Increasing evidence suggests that the establishment of Th2 heterogeneity is not stochastic, but rather instructive, based on the expression of specific factors. As such, a growing list of transcription factors has specific effects on individual Th2 cytokines. IRF4 is induced following T cell activation, and expression is further increased following Th2 differentiation. Importantly, the level of IRF4 in IL-10-low cells is increased compared to that in recently activated T cells. As we have shown, IRF4 activates IL-10 and IL-4 production, while decreasing IL-9 and having little effect on IL-5 or IL-13. C-maf regulates IL-4 production but is not required for production of other Th2 cytokines (43
). Similarly, Pias1 increases IL-13 production without affecting IL-4 or IL-5 expression (44
). We have shown that PU.1 decreases expression of many Th2 cytokines, but increases expression of CCL22, a chemokine associated with Th2 inflammation (8
). BOB.1/OBF.1 regulates PU.1 expression in Th2 cells and also affects the potential for Th2 cytokine production (45
). Moreover, the expression levels of each of these factors, and other factors that contribute to Th2 cytokine production exist in gradients that correlate with cytokine producing phenotypes (). The similar level of expression of IRF4 in both IL-4- and IL-10-single positive cells supports the idea that other positive- or negative-acting factors overlay on the IRF4 gradient to generate the specific patterns of cytokine secretion. The mosaic of transcription factor gradients ultimately results in the heterogeneity observed in cytokine production from individual cells.

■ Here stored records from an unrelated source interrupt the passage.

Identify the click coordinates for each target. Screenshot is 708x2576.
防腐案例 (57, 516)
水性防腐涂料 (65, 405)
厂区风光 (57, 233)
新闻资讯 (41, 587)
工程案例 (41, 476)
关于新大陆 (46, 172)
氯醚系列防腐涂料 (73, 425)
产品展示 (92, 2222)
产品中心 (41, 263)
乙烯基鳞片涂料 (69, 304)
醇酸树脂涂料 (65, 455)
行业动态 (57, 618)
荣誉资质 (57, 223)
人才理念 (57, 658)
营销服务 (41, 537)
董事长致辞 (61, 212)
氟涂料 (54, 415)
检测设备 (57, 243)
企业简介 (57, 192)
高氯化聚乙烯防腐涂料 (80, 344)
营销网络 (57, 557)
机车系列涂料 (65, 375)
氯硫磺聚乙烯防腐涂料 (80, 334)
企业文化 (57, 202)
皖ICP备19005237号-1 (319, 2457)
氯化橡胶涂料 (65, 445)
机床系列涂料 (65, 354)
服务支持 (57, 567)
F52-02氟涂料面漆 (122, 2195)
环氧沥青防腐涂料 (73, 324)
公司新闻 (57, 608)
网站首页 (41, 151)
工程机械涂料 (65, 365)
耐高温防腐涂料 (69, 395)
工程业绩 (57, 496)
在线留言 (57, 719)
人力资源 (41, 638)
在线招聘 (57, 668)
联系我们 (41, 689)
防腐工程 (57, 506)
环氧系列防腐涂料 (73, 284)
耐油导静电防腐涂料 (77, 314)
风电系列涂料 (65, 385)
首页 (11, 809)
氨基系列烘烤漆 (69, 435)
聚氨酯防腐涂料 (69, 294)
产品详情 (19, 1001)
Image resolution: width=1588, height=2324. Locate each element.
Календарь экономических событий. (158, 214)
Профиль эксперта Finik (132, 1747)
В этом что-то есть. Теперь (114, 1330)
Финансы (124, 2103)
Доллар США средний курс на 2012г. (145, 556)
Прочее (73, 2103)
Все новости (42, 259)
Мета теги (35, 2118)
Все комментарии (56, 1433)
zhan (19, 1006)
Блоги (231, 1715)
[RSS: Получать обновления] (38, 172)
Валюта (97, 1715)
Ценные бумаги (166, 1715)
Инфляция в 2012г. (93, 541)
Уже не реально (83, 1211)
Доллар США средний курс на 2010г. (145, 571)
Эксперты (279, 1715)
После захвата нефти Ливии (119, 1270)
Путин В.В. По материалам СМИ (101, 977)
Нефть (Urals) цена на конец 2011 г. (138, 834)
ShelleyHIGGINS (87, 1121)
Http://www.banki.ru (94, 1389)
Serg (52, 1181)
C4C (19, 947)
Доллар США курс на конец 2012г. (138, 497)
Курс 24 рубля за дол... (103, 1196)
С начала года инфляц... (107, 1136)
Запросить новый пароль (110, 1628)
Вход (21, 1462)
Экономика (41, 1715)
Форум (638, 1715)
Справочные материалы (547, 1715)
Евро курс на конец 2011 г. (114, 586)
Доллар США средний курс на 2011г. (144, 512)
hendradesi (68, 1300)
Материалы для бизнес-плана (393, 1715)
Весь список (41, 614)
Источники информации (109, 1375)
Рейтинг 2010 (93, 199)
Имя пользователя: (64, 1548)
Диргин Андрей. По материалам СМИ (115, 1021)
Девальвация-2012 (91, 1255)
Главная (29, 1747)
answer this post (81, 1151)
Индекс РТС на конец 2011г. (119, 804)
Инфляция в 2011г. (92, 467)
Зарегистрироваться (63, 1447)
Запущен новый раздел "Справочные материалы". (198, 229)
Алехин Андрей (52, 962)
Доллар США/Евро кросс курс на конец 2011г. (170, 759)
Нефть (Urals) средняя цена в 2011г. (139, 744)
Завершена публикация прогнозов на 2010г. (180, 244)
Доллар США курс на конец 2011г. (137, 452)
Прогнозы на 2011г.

In this report, we have identified IRF4 as a regulator of Th2 heterogeneity by enhancing or decreasing the production of specific cytokines. IRF4 function, like GATA-3 as described in our previous report (8
), is limited by the expression of PU.1 in Th2 cells, which binds IRF4 and decreases binding to target genes including Il10
. Future work will examine how these factors interact to generate the population phenotype and what signals determine the expression of each factor within individual cells.